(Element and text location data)
________________________
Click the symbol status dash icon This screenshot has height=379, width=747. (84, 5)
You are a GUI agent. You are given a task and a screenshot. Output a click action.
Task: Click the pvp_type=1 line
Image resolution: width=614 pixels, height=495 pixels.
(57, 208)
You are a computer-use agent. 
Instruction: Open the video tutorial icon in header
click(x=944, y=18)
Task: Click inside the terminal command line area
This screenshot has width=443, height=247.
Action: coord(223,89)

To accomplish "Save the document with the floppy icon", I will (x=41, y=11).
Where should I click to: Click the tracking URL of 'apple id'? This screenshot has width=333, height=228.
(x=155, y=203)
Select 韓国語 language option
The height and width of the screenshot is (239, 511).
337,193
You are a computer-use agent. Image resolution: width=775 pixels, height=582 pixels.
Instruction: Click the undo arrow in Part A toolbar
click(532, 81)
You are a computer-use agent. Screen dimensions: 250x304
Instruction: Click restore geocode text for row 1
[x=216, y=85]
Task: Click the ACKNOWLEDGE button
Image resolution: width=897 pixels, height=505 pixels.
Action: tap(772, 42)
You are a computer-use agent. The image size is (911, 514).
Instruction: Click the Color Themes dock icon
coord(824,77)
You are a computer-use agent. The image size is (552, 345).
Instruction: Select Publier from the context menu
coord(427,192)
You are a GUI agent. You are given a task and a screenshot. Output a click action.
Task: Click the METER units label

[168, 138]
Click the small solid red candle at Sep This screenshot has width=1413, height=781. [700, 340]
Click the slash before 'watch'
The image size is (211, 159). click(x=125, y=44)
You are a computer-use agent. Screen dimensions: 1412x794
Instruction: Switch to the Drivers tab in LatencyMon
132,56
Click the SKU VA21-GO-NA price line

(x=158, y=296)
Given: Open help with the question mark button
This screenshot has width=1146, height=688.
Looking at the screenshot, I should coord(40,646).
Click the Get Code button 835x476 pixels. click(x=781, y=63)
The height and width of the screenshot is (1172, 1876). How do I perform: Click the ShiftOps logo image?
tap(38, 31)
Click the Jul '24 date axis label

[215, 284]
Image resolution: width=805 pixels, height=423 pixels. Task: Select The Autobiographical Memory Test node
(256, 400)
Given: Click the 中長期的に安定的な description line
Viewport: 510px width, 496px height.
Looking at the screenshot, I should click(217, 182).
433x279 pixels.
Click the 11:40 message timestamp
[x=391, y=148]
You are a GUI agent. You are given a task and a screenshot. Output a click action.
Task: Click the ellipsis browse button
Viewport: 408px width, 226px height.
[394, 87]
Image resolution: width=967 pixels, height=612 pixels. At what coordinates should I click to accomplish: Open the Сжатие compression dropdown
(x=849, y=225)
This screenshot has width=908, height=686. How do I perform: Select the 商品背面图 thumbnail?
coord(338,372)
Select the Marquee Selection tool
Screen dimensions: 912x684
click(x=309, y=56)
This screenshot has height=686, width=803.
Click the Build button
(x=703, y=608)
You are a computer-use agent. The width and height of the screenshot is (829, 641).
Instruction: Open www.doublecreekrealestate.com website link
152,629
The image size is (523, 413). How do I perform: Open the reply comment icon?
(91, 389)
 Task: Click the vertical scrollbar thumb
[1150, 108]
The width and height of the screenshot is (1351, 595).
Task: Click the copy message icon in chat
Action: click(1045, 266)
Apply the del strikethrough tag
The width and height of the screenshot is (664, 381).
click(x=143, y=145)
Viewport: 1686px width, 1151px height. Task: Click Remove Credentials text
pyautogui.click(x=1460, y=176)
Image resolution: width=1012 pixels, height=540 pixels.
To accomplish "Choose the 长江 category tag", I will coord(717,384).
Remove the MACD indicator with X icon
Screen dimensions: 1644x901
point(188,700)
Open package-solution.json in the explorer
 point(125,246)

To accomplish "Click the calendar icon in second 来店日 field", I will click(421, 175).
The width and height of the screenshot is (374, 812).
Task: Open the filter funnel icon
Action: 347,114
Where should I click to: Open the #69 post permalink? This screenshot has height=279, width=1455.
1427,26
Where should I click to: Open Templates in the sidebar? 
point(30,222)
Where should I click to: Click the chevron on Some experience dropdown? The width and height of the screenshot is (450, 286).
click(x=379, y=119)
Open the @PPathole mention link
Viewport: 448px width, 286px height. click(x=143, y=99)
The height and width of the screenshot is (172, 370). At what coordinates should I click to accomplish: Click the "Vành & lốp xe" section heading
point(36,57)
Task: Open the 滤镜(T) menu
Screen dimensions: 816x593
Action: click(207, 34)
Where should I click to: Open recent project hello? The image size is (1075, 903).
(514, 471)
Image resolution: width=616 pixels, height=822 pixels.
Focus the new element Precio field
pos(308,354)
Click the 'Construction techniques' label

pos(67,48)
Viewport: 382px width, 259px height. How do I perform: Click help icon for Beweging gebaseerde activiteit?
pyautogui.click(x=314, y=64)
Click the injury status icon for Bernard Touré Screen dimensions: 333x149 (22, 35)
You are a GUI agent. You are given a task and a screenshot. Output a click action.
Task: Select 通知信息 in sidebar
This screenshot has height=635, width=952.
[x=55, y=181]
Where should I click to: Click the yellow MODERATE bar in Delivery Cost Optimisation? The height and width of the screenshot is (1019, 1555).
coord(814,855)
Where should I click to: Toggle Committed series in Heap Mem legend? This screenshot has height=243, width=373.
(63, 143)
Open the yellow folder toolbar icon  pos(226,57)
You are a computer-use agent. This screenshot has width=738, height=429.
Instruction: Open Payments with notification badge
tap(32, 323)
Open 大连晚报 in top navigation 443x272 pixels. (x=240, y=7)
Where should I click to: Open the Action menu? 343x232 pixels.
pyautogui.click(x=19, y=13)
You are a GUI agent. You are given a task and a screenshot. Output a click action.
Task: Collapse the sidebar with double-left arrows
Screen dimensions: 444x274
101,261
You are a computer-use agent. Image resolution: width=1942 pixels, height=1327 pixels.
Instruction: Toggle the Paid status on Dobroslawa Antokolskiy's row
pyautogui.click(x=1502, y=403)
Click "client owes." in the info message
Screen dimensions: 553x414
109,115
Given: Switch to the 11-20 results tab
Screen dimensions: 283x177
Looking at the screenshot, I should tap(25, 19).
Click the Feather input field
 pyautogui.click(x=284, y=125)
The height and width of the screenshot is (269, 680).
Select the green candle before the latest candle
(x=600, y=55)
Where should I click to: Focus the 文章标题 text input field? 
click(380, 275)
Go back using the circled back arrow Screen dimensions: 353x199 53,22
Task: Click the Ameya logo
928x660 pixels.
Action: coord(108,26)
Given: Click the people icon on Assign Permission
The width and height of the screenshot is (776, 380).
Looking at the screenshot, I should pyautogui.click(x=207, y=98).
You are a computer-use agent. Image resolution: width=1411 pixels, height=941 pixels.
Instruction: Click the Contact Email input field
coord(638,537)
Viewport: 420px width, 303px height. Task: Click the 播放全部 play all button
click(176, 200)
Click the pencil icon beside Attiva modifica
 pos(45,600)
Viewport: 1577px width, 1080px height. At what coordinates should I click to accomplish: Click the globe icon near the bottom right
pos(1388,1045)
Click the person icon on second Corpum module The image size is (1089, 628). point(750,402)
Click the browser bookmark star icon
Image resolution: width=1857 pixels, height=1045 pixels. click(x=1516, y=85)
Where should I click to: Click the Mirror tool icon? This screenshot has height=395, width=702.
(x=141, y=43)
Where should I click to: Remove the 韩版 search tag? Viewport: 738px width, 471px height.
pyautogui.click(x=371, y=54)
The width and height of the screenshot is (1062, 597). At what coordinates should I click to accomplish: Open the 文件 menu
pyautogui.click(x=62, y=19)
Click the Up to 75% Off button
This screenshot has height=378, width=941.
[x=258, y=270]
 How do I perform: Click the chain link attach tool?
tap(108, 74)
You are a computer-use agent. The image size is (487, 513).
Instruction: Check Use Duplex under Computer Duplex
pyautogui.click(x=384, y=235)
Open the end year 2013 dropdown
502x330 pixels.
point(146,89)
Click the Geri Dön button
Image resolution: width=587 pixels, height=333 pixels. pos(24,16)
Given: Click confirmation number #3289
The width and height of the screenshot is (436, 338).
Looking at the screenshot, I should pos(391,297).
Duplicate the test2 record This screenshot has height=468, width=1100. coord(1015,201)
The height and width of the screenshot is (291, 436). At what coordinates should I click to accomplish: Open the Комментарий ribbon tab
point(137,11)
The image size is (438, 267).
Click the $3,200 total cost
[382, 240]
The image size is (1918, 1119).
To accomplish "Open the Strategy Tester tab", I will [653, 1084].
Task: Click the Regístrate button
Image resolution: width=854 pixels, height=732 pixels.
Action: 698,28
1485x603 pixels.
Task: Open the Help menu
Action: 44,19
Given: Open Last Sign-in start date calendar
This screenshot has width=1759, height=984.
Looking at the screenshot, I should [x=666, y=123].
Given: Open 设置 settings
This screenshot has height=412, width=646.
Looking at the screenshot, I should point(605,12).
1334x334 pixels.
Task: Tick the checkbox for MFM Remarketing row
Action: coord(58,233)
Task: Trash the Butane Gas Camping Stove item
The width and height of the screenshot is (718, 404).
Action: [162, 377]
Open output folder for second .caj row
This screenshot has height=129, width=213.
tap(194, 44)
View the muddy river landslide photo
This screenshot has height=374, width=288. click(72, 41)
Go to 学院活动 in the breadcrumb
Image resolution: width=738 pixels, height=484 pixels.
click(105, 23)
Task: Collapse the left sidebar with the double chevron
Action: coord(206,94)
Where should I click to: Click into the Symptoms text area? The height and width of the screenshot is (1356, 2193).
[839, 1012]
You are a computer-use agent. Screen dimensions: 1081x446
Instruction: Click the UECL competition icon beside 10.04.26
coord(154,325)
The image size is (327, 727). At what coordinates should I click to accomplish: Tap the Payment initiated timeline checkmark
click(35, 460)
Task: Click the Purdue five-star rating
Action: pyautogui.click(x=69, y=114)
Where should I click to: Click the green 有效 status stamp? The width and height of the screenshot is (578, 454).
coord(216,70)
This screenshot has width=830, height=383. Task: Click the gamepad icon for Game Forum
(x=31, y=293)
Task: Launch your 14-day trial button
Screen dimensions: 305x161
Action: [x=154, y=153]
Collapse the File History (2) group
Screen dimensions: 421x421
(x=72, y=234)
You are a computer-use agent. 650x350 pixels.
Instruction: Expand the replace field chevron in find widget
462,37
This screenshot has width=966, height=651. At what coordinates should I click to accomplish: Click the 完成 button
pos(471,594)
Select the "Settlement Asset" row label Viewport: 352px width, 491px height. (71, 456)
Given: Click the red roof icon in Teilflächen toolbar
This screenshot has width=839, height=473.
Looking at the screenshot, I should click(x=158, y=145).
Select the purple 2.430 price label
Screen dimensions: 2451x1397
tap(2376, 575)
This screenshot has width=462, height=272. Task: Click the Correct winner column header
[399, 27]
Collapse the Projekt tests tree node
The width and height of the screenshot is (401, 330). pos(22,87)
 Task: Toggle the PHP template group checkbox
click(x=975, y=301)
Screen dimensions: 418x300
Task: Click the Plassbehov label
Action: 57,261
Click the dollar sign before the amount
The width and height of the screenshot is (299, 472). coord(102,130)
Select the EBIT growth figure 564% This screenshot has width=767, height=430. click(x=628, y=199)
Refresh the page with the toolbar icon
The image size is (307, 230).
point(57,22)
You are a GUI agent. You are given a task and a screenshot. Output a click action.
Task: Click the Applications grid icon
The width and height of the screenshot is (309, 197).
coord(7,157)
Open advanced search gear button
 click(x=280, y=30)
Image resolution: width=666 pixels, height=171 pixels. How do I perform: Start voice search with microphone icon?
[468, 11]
________________________
▸ Short problem:
Repeat everything in the records above from the line containing "Open the yellow" down to the line containing "pyautogui.click(x=19, y=13)", with both of those lines included.

▸ Final answer:
Open the yellow folder toolbar icon  pos(226,57)
You are a computer-use agent. This screenshot has width=738, height=429.
Instruction: Open Payments with notification badge
tap(32, 323)
Open 大连晚报 in top navigation 443x272 pixels. (x=240, y=7)
Where should I click to: Open the Action menu? 343x232 pixels.
pyautogui.click(x=19, y=13)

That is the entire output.